SON Parallèlement à la mise en images, je recherche les sons et les musiques qui accompagneront l’histoire. Parfois la musique est créé pour le conte. Un temps est réservé à l’enregistrement des voix. Comédiens et narrateurs sont réunis en studio pour interpréter les rôles, les scènes dialoguées. Plusieurs prises de son sont souvent nécessaires. La phase de montage consiste à la sélection des meilleures prises (voix, scènes dialoguées), a leur assemblage en y intégrant les sons et les musiques. Ce travail est très important pour la dramaturgie sonore, le rythme global du spectacle. A cette étape les contraintes techniques de la manipulation des marionnettes et des images doit être en symbiose avec l’univers sonore.
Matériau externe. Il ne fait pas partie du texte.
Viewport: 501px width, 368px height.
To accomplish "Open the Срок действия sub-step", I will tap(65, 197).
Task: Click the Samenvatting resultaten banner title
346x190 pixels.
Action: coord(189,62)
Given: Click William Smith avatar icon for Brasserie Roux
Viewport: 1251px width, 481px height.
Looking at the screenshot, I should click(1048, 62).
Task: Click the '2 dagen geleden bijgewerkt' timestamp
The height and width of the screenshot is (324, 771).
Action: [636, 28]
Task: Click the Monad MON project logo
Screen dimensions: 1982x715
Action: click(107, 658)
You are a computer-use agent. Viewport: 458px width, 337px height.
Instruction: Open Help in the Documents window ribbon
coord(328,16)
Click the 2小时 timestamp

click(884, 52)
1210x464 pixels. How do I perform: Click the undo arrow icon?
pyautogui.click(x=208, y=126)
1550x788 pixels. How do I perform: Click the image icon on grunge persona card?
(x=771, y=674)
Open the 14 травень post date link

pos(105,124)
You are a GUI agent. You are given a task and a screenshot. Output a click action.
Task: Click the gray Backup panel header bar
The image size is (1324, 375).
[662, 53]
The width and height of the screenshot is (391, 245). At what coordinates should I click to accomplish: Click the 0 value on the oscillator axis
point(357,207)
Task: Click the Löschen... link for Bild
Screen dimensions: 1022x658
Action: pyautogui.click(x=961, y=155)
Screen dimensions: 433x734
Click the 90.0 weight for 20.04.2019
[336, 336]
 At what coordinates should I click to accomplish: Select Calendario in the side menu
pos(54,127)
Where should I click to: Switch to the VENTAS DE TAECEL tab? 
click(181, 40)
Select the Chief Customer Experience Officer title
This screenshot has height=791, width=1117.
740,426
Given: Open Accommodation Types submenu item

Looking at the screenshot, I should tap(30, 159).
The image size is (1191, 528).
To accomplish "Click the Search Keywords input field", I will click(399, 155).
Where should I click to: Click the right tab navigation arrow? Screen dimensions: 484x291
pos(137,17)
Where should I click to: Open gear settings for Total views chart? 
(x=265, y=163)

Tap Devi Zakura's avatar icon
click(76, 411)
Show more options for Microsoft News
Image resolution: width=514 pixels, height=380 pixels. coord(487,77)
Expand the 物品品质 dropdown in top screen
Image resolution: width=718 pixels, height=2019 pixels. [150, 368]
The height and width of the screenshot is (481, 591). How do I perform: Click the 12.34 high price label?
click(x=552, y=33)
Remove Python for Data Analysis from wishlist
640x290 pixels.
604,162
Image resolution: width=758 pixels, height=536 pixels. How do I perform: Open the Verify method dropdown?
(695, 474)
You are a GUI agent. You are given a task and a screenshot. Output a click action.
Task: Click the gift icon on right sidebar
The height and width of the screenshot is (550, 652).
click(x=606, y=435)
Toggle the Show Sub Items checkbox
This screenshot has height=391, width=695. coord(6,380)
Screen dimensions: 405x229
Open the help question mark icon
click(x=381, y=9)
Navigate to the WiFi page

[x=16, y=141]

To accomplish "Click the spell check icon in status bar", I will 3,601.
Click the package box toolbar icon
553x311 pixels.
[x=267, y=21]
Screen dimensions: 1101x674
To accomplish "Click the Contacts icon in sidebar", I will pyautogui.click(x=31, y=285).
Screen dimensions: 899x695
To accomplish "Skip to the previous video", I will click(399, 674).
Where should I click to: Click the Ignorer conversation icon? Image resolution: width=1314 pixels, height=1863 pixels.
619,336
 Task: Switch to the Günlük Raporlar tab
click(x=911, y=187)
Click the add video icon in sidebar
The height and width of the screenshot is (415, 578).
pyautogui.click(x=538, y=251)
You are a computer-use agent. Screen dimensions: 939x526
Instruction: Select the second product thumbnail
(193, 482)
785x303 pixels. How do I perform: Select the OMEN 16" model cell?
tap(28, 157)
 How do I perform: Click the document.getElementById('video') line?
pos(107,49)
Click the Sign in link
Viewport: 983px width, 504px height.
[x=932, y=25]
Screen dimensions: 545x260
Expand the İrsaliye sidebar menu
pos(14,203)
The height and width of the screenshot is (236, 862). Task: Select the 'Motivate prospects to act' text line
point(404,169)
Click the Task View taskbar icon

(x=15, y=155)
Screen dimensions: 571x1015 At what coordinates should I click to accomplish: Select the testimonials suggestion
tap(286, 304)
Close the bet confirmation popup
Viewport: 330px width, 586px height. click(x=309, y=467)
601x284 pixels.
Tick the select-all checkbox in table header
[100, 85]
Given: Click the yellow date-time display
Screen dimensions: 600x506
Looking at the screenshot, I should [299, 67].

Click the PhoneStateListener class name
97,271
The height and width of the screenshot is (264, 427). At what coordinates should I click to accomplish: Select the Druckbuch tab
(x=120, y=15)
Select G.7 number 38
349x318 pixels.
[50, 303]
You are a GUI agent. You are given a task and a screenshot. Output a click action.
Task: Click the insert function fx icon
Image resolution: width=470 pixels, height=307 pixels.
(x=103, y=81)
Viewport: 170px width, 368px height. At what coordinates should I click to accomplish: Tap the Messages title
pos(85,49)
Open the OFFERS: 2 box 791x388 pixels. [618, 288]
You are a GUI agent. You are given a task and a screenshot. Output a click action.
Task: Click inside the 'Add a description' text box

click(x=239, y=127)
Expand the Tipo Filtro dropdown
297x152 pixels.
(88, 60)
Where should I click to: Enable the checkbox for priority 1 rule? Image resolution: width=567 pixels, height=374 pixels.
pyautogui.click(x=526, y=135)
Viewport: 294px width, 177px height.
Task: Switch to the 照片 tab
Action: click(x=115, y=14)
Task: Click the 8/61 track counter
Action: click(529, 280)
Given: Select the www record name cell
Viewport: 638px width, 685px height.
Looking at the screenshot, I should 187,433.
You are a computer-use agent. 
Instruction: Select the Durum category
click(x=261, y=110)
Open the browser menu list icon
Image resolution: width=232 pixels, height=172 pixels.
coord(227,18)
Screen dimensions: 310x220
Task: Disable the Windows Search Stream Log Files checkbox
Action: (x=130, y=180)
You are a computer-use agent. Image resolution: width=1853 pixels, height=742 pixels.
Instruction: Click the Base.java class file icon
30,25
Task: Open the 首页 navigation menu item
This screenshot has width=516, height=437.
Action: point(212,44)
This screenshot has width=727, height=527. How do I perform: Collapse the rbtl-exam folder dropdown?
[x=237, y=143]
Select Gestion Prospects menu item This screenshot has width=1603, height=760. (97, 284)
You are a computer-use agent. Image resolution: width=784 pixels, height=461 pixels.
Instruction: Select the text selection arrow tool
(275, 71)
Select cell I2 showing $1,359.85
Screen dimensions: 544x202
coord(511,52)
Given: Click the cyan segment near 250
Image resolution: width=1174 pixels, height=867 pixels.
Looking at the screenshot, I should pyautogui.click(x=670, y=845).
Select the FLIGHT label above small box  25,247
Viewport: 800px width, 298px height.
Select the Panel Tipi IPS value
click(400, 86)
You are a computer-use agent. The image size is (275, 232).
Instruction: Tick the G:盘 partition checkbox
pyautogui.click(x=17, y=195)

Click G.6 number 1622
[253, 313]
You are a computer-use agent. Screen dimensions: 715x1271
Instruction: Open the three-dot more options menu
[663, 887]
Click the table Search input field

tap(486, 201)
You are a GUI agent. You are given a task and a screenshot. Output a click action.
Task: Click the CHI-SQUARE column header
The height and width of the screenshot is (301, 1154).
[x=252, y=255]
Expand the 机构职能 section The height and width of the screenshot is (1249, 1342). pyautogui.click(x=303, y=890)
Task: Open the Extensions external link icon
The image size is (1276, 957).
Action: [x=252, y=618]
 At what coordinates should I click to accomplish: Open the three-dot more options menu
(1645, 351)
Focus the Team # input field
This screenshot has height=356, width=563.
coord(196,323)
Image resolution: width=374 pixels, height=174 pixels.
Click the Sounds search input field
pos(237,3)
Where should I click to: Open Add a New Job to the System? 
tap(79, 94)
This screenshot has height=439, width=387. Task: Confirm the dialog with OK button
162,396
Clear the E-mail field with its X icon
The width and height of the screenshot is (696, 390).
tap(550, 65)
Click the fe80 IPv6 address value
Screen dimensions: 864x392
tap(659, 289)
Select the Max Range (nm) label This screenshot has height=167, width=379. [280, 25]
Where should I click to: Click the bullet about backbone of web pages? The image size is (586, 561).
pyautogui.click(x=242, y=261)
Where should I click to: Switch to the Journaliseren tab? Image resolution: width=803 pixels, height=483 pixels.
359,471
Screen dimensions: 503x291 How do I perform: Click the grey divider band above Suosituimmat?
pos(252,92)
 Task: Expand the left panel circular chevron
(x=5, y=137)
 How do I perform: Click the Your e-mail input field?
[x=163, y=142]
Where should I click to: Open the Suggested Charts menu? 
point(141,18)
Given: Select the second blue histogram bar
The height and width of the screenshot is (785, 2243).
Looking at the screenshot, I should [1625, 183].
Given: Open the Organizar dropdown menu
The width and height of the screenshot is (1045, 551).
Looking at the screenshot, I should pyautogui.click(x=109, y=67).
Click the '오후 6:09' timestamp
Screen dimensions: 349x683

FABRICATION La fabrication des marionnettes, des décors et des éléments du spectacle sont constitués de matériaux très divers. Bois, carton, métal, P.E.T, polycarbonate, peau animale (parchemin). L’expressivité d’une marionnette dépend de son esthétique ainsi que de sa mise en oeuvre technique (de sa mobilité, de l’équilibre qu’elle peut prendre au bout des doigts du marionnettiste).

JEU ET MANIPULATION

DERRIERE L’ECRAN se situe l’espace de jeu, de manipulation. La perception du spectateur est en deux dimensions, tandis que l’espace de jeu est en trois dimensions. Le jeu et la manipulation durant la représentation mêlent des aspects purement techniques, comme les éclairages, les changements de décors, la mise en place d’accessoires ainsi que le jeu en lumière des marionnettes, dans l’espace entre l’écran et les différentes sources de lumière. Les répétitions permettent d’acquérir une bonne mémorisation de la gestuelle de tous les constituants de la représentation du conte. Cette mémorisation est essentielle pour pouvoir ce concentrer ensuite sur la manipulation des marionnettes et des images. A ce moment, la marionnette devient l’interprète du conte par la précision et l’expressivité du mouvement, par l’intention et l’émotion que le marionnettiste transmet à la marionnette.